Malaria is a major public health threat in sub-Saharan Africa, and drug resistance is a major threat to current control efforts. Resistance to traditional antimalarials, including chloroquine and the antifolates, is widespread among the major causative parasite, Plasmodium falciparum. Artemisinin combination therapies, comprising an artemisinin derivative combined with a longer-acting partner drug such as lumefantrine or piperaquine, are the recommended treatment for falciparum malaria. However, resistance to the partner drugs is now widespread, and artemisinin resistance has recently spread throughout South-East Asia. Alarming reports of artemisinin resistance in sub-Saharan Africa are beginning to emerge, and improved methods to detect and monitor drug resistance in the field are urgently required.
The fellow Deus Ishengoma has an established research program monitoring antimalarial drug resistance in Tanzania, and aims to improve detection tools to allow routine monitoring in field settings. The host scientists Christian Doerig and Darren Creek at Monash University have developed advanced techniques for system-wide biochemical analysis of malaria parasites. These mass spectrometry and infrared (ATR-IR) spectroscopy approaches allow highly sensitive metabolomics and proteomics analyses, and may provide an alternative approach for detecting drug resistance phenotypes to established genetic tools such as mutation-dependent PCR tests.

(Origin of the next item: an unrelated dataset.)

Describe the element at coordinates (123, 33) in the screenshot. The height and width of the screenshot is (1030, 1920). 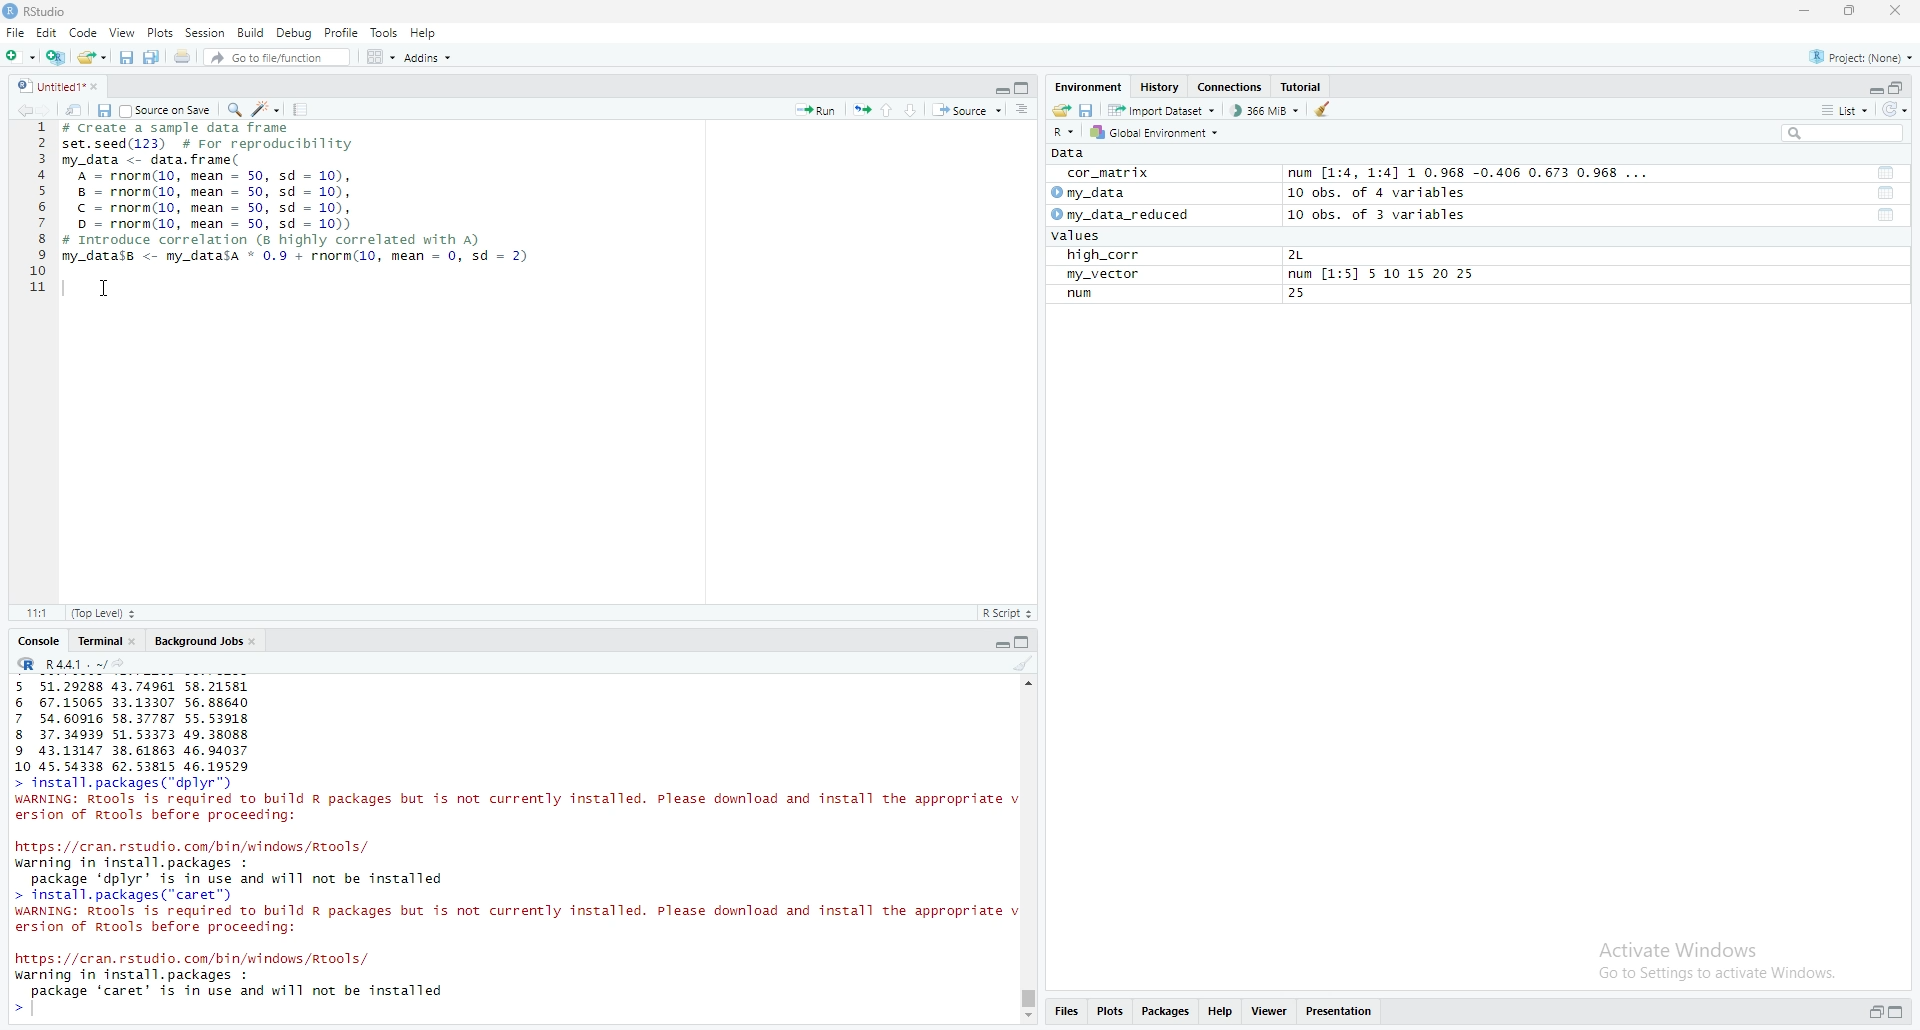
I see `View` at that location.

Recent work from Darren Creek has revealed that the levels of a specific protein (Kelch13), haemoglobin-derived peptides and antioxidant molecules are associated with artemisinin-resistant parasites of South-East Asian origin (Siddiqui G, et al., J Infect Dis. In press). The collaboration wants to determine whether the abundance of these, or other specific molecules, is also associated with drug resistance in African parasites. The hypothesis that underlies this project is that metabolite and/or protein signatures of drug resistance will allow the development of point-of-care testing devices for antimalarial drug resistance.